== WHAT TO PRODUCE ==
Find every line in the records below that contains the word "Instruction" and copy each of those lines.

== WORKING DATA ==

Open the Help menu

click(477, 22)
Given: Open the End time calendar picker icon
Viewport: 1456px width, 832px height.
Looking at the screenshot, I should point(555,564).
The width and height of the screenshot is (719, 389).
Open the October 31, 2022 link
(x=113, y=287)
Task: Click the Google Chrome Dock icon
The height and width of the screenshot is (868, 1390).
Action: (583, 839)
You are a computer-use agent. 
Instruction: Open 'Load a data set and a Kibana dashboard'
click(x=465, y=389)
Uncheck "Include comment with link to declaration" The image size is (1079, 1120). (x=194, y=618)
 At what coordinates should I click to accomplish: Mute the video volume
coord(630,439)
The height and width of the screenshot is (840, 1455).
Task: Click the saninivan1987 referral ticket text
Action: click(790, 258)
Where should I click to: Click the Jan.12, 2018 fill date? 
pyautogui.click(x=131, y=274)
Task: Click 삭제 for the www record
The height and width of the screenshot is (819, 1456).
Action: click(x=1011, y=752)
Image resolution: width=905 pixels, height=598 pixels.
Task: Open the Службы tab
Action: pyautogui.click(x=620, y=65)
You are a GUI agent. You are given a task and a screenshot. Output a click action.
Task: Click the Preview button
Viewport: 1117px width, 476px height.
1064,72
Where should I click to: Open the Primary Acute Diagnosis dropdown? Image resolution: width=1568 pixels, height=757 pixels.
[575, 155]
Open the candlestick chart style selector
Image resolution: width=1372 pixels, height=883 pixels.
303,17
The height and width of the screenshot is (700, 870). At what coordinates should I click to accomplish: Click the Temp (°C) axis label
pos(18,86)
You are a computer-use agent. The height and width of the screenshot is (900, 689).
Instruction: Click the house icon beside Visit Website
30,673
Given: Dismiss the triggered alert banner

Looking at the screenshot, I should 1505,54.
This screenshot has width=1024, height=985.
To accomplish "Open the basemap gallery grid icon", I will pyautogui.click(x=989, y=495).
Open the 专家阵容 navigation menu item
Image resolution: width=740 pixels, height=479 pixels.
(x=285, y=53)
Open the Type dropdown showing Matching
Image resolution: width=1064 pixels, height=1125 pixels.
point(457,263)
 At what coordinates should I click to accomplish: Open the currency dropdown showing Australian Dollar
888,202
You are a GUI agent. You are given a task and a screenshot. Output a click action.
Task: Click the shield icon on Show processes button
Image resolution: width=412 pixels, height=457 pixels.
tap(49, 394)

== SOLUTION TO THIS PROBLEM ==
Instruction: Open 'Load a data set and a Kibana dashboard'
Instruction: Click the house icon beside Visit Website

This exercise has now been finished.